What the task requires
According to the text below about the wild flower Seed Bank, how many mature seeding individuals does the Seed Centre aim to have to ensure the genetic integrity of the new generation?

Study text
━━━━
If you are interested in preserving the wild flowers of the island of Ireland we would love to hear from you. There is a lot to running a charity, but with committed staff and volunteers it will be possible to complete the population of the Seed Bank so that the seeds of Irish wild flowers are held safely and can be retrieved for restoration and research.
Learn how to run a charity
There’s a lot of admin to running a charity. We will soon be applying to the generous Heritage Lottery Fund – Resilience Fund, they “can help you to strengthen your organisation, and build the capacity of your staff and volunteers to better manage your organisation“. If you are interested in getting involved with the work that THS does on a more fundamental level then we would be very pleased to hear from you. Contact firstname.lastname@example.org.
Out and about, making the seed collections.
Come out on a seed collection expedition, it’s not easy but you’ll learn about plants and their seeds. The collections offer the opportunity for you to receive our training on how to make scientific seed collections of wild flowers and trees that will be suitable for long term banking at -20C. With our training, you could become an independent collector and donate collections to the Seed Bank, all with your name on them, enshrined in history within Ireland’s 21st century native wild flora seed bank. There are four tree seed collection outings in 2019. You have to be physically fit and healthy to be able to do it, it is demanding.
Produce plants from seed ready for planting out
At our Seed Centre, Kilclief, Co Down, we bring back to life the skill of growing plants for seed and the art of successful seed saving. And you can join in. By volunteering as a growing helper, you will be helping Ireland’s native origin flora, and you’ll learn how to grow native plants for seed. We use samples from the seed collections and grow them on. The seedlings will be pricked out and grown on in modules until they’re large enough to go out into the ground. We grow species out so that we can collect their seeds and these, with their native heritage can be used in conservation projects. To ensure genetic integrity of the new generation we aim to have 250 mature seeding individuals, so results from the germination tests tell us how many seeds to sow. We don’t molly coddle the plants too much to avoid breeding in weaknesses but just enough to give each good growing conditions to thrive. We also have future growing projects to make native plants available as plugs for restoration projects.
On yer tractor
Plenty of outside work available
There’s 1.5 acres of land to be managed at Kilclief. All our work is done without the use of any chemicals, which means plenty of weed control and grass cutting. Ground preparation, the soil here is a 65% silt, 25% sand and 8% clay with the rest organic matter, so we’re able to get onto it early. The gentle south facing slope means it’s warmer than many. Plants planted with the planter, we sit behind the tractor and drop the plugs from the nursery down the shute into the furrow opened up by the coulter and then closed up by the press wheels once the plant roots are in. If the tractor isn’t suitable we plant plugs in by hand. Some plants require isolation from wild relatives found in the countryside so different methods of isolation and pollination are used.
To make the seed ready for long term banking at -20C there are several processes to go through. You’ll learn techniques on seed conservation. As collections come in the seed needs to dry and mature. They can then be cleaned, the method depends on the type of seed. Then we dry them down in the cooled incubator to 15RH – critically dry for a seed. After this germination tests are carried out, under differing circumstances, which determines whether the collection will be suitable for long term storage. If they are suitable the collection is accessioned into the seed bank. Throughout, the results of all of the above as well as the data collected with each collection is entered and stored in our databases.
━━━━
Recorded information
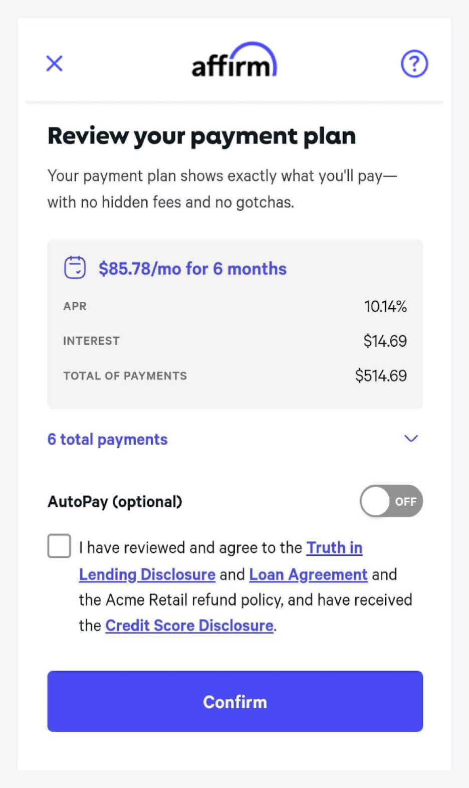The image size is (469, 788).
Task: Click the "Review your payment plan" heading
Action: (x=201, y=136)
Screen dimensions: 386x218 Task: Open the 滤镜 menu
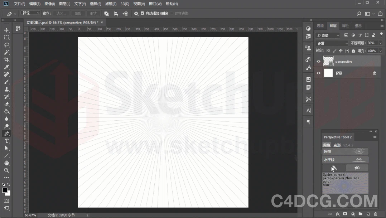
━━━━
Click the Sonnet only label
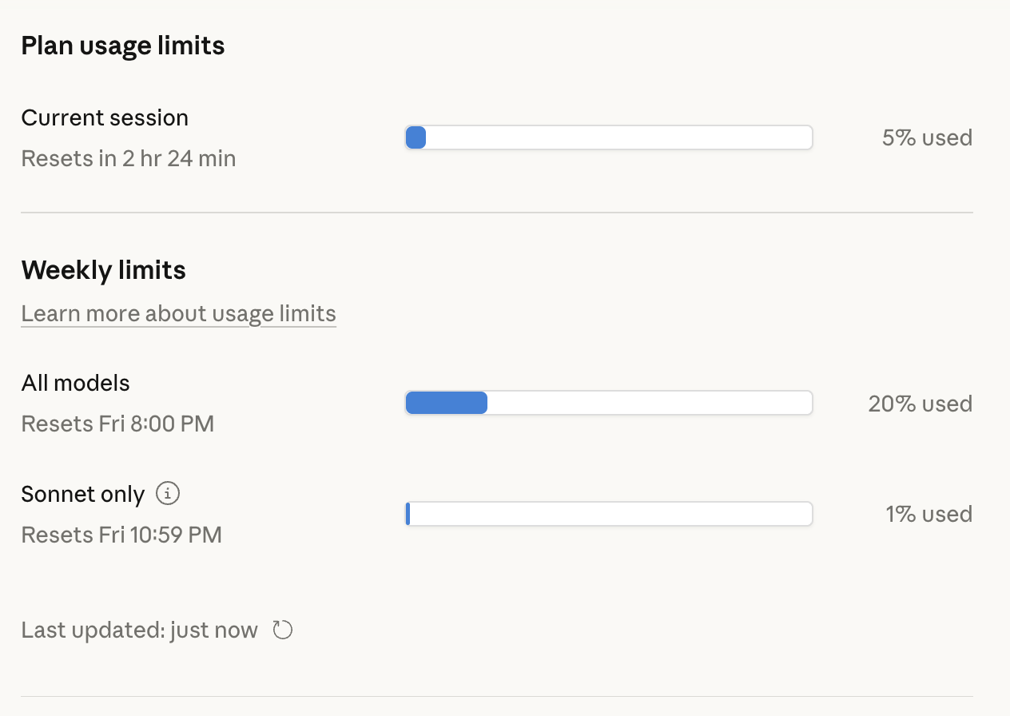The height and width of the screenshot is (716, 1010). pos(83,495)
━━━━
Written solution
It aims to have 250 mature seeding individuals.